### Excerpt to read
--- START ---

In July 2014, he played for the MCC team in the Bicentenary Celebration match at Lord's.

On 13 November 2017, he announced his retirement from all forms of cricket.

=== Franchise career ===

==== County cricket ====
Ajmal was signed by Worcestershire in 2011 as their overseas player. He was signed by them as their overseas player again in 2014 and 2015. He was their highest wicket-taker in County Cricket in 2014 with 56 wickets.

==== Big Bash League ====
Ajmal was signed by Adelaide Strikers for the 2012 Big Bash League in Australia.

==== Hong Kong T20 Blitz 2017 ====
Ajmal became the first bowler as well as first overseas player to pick up a fifer in Hong Kong T20 Blitz.

==Bowling style==

With HawkEye coming in, left-arm spinners slide the ball on for lbws. Offspinners get a lot of lbws from round the wicket, so you [batsman] have to work really hard, and a bloke who's got a doosra you have to work extra special hard [sic].
— England batsman Kevin Pietersen in 2010

A right-arm off spinner, Ajmal's stock delivery turns into right-handed batsman but he also frequently uses the doosra which turns the other way, and he generally bowls flatter than most off spinners. The doosra has been an effective tool for Ajmal as batsmen have often failed to pick it. Explaining his bowling style in 2012, Ajmal said "If I bowl with flight I cannot bowl well. If I bowl at a quicker speed I can then use variations in pace. If I take 70% of my wickets with the doosra why should I not bowl it? Whether you bowl a doosra or an offbreak, the ball should be bowled on the right line and one should take a wicket with it."

===ICC ban===
In 2012, in the immediate aftermath of the three Test series against England in the United Arab Emirates, concluding with Pakistan's 3–0 whitewash over England, following confusion over comments from Ajmal about his bowling action in an interview to the BBC, ESPNCricinfo published detailed information on the issue after a thorough investigation by journalist George Dobell with extensive discussion with ICC having been conducted. The resulting articles underlined the fact that Ajmal's bowling action falls well within the legal bounds set by the ICC for bowlers.

--- END ---

### Assigned task 1
According to the Ajmal excerpt, how many County Cricket wickets did he take for Worcestershire in 2014?
### Assigned task 2
Carry on the Ajmal excerpt, beginning right after its final sentence.
The entries that follow have no connection to the Ajmal excerpt.

### Record extracts
--- START ---

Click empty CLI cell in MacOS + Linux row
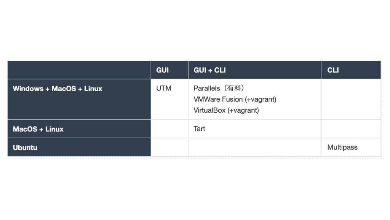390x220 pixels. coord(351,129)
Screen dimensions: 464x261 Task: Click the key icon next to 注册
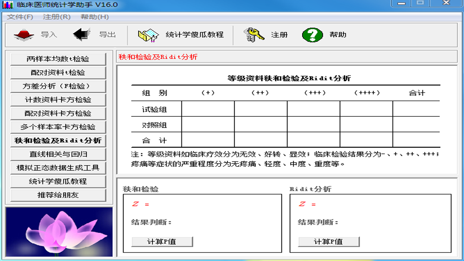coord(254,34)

--- END ---
--- START ---

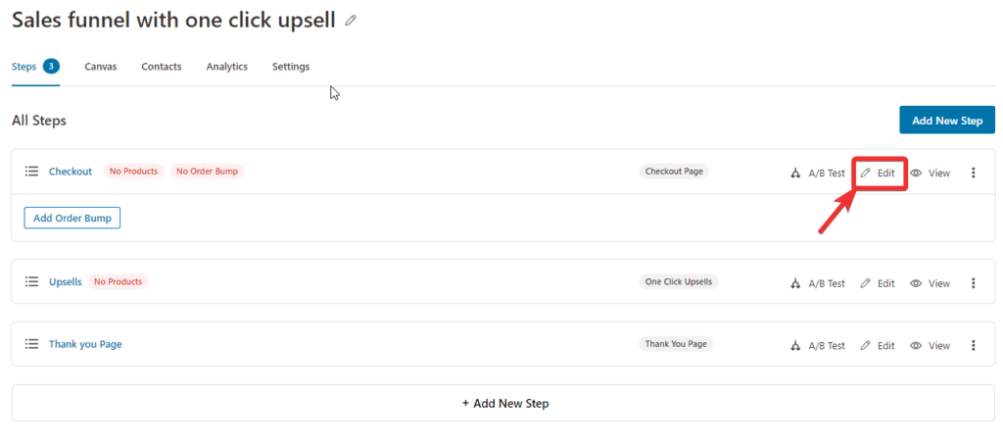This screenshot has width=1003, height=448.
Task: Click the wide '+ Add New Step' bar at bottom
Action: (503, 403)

--- END ---

### Exercise response 1
56 wickets.

### Exercise response 2
Following a career best innings haul of 7/19 for Worcestershire against Essex, the issue of Ajmal's bowling action was again raised by former England captain Michael Vaughan and current Twenty20 captain Stuart Broad. The latter opined that Ajmal's action in competitive cricket may differ from that which he used during ICC testing. However, as part of the testing procedure, match footage is used alongside videos made "in a lab" and compared to ensure it is identical. Also, umpires are able to super-impose match footage on the testing footage to check that a bowlers' action has not subsequently deteriorated. This has been done in Ajmal's case and his action was found to be identical. Ajmal contacted the ECB to request an explanation for Broad's comments.

The International Cricket Council on 9 September 2014 banned Ajmal over his bowling action. The statement said, "An independent analysis has found the bowling action of Pakistan's off-spinner Saeed Ajmal to be illegal and, as such, the player has been suspended from bowling in international cricket with immediate effect. The analysis revealed that all his deliveries exceeded the 15 degrees level of tolerance permitted under the regulations."

==Post-retirement==

=== Coaching ===
As of 2018, Ajmal was an assistant coach of PSL team Islamabad United.

===Business===
He launched his own fashion brand, Saeed Ajmal Stores, offering ethnic clothing to all age and gender groups, with branches all over the country.

===Television===

| Year | Show | Channel | Note |
|---|---|---|---|
| 2022–2023 | The Ultimate Muqabla | ARY Digital | Adventure-action reality show |

==Honours==
He was awarded the third highest civilian award of Pakistan, Sitara-e-Imtiaz for his excellent services for the nation by President of Pakistan Mamnoon Hussain on 23 March 2015.